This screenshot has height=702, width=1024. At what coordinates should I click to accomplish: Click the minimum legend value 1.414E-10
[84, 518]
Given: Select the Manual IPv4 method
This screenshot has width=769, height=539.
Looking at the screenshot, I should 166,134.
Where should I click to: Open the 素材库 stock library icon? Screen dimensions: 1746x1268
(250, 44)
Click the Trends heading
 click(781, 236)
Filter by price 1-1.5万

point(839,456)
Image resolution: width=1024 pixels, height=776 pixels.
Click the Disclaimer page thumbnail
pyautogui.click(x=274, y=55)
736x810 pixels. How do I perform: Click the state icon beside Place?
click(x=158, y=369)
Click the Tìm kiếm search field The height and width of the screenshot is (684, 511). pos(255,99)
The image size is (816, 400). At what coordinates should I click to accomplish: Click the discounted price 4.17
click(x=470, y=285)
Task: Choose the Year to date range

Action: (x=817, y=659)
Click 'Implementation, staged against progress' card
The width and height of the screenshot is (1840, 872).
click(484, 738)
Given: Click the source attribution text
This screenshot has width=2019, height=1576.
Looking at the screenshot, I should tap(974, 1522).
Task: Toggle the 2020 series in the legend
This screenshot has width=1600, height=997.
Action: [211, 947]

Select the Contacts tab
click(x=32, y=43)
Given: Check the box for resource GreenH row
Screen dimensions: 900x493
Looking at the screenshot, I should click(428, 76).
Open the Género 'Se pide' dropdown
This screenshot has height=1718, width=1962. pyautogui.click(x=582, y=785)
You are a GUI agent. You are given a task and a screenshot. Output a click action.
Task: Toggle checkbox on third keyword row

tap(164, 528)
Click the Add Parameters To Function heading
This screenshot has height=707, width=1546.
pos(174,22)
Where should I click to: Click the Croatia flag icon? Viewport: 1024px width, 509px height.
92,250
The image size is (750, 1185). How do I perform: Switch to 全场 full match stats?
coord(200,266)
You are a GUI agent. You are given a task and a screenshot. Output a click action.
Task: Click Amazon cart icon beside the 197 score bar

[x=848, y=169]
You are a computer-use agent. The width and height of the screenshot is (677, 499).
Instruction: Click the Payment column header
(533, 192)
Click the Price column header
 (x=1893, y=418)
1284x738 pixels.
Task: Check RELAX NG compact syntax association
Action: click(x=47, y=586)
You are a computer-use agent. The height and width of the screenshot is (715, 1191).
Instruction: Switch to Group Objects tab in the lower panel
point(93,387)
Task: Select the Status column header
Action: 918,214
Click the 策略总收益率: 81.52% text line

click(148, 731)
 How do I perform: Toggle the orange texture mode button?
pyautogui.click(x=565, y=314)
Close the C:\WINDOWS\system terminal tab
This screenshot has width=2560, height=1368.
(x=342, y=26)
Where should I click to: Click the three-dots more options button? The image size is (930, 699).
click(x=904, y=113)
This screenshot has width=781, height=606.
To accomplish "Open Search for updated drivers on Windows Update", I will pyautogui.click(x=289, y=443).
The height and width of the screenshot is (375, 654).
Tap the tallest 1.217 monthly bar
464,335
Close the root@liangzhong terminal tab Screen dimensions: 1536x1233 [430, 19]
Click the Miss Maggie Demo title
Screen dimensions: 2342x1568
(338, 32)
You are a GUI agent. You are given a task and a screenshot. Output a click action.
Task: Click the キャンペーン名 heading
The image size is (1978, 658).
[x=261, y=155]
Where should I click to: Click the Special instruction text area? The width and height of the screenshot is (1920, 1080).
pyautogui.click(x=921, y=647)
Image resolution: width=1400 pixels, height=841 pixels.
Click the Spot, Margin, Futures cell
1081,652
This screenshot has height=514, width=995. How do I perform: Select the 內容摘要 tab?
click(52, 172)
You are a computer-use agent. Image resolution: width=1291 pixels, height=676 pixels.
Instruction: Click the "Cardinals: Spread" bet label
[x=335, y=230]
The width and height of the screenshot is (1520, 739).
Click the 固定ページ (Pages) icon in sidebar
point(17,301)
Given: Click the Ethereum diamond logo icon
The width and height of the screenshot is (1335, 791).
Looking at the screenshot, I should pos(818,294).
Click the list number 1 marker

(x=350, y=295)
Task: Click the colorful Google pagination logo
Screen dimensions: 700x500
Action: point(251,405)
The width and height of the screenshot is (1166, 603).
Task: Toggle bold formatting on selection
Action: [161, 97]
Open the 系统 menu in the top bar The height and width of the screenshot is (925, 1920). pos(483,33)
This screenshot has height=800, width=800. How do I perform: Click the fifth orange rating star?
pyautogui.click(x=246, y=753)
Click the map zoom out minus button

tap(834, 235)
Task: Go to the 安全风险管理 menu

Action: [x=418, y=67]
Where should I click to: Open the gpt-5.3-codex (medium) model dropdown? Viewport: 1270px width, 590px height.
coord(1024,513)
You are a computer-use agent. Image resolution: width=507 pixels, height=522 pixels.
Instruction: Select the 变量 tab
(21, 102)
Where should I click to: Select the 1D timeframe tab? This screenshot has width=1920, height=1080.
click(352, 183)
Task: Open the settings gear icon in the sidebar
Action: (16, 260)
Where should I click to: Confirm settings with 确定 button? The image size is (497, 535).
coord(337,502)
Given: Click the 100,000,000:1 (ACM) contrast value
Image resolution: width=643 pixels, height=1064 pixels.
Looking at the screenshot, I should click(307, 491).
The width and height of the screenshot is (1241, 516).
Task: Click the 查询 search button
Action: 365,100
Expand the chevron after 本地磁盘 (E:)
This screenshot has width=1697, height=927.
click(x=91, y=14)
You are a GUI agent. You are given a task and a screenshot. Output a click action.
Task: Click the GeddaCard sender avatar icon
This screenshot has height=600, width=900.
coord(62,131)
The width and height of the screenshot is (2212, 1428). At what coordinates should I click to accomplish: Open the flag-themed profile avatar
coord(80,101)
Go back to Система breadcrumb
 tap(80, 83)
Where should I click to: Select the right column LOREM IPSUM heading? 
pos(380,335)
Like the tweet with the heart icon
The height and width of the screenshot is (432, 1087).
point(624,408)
☆ ☆ ☆ ☆
▶ [Set exercise]
Please transcribe the entries word for word, starting at their first line and ending at the line that contains "click(484, 738)", including both of those lines.

▶ [Final answer]
This screenshot has height=702, width=1024. At what coordinates should I click to accomplish: Click the minimum legend value 1.414E-10
[84, 518]
Given: Select the Manual IPv4 method
This screenshot has width=769, height=539.
Looking at the screenshot, I should 166,134.
Where should I click to: Open the 素材库 stock library icon? Screen dimensions: 1746x1268
(250, 44)
Click the Trends heading
 click(781, 236)
Filter by price 1-1.5万

point(839,456)
Image resolution: width=1024 pixels, height=776 pixels.
Click the Disclaimer page thumbnail
pyautogui.click(x=274, y=55)
736x810 pixels. How do I perform: Click the state icon beside Place?
click(x=158, y=369)
Click the Tìm kiếm search field The height and width of the screenshot is (684, 511). pos(255,99)
The image size is (816, 400). At what coordinates should I click to accomplish: Click the discounted price 4.17
click(x=470, y=285)
Task: Choose the Year to date range

Action: (x=817, y=659)
Click 'Implementation, staged against progress' card
The width and height of the screenshot is (1840, 872).
click(484, 738)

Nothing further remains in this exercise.